Murphy is not a smart man, and his thoughts, frequently blasted on the soundtrack as the film jumps around his memories of his salad days with Muyock’s Electra (of course her name is Electra), are painfully banal. When he’s stoned he’ll say, “I’m really stoned now.” When he reflects on Electra, he earnestly muses, “Seems so long ago. Seems like another lifetime,” or “Please, Electra, come back. Come back. Come back.” In less enlightened moments he’ll look at his infant son and think, “I hope he doesn’t turn out gay.” The human mind works in abstract thoughts, and only occasionally in direct, complete sentences. But Murphy seems like he really does only think in basic phrases, which sound like Wikipedia pages done in simplified English. When he’s not thinking out loud, we can imagine there’s only empty air.
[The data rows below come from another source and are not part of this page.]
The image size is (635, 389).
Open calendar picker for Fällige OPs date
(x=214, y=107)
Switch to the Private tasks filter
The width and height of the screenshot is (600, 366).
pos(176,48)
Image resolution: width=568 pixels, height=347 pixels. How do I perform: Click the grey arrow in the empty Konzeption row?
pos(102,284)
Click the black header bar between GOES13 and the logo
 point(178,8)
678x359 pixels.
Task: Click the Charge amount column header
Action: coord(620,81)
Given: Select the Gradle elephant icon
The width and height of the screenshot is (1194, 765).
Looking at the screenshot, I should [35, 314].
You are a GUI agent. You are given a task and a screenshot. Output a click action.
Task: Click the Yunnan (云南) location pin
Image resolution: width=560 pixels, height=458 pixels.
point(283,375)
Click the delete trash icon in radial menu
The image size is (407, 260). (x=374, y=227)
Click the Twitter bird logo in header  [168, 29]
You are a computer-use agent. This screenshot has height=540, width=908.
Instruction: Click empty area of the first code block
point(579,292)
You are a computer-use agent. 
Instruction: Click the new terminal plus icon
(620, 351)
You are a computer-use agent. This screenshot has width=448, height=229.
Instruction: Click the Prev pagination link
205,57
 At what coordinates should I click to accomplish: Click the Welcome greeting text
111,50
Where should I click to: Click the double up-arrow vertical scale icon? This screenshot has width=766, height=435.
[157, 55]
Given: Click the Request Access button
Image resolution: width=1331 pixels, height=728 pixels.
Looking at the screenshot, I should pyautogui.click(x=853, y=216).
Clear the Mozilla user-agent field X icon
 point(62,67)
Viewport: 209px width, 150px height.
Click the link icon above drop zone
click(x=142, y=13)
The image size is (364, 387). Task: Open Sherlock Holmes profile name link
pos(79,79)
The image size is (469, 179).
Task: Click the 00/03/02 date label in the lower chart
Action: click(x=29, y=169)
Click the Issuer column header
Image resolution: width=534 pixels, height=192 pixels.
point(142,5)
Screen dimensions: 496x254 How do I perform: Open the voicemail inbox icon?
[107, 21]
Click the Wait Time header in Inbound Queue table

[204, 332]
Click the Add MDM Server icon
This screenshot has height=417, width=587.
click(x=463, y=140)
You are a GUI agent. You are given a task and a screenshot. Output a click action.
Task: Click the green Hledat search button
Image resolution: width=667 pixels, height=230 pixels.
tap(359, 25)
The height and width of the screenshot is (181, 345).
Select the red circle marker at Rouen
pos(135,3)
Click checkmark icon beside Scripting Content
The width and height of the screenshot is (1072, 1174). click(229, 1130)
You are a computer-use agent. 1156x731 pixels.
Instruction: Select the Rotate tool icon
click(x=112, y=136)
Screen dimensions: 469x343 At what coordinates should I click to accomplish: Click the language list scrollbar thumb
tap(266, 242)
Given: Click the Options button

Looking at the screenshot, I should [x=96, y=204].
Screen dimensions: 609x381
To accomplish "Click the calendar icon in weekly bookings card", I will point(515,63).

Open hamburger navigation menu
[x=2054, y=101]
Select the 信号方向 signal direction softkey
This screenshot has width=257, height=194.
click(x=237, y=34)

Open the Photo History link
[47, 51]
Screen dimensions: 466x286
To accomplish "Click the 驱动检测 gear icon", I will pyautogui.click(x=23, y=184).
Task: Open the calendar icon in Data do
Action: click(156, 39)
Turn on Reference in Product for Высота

At first the narration is jarring, then funny, but eventually it’s endearing, even impressive — as unique, in its way, as the voiceover in “Raising Arizona” or “Band of Outsiders.” You do more than get used to it, and not in the way you just get used to the subpar acting. (Great thespians aren’t going to bone onscreen for reals — not even Monica Bellucci and Vincent Cassel, whom Noe originally approached with the idea.) Protagonists are supposed to be of at least average intelligence, or at least we’re supposed to think they are. Murphy is slightly below the norm, and that becomes as perverse as the actual perversities that fill Noe’s epic running time. It’s oddly refreshing spending 135 minutes with a nincompoop, who doesn’t have much on his mind, who cuts to the chase, whose only talent is his (admittedly impressive) porking. He can be temperamental and dangerously impulsive, but most of the time he’s such a blank slate that we can project ourselves upon him, maybe do our own reflecting on old failed loves and our bygone youth.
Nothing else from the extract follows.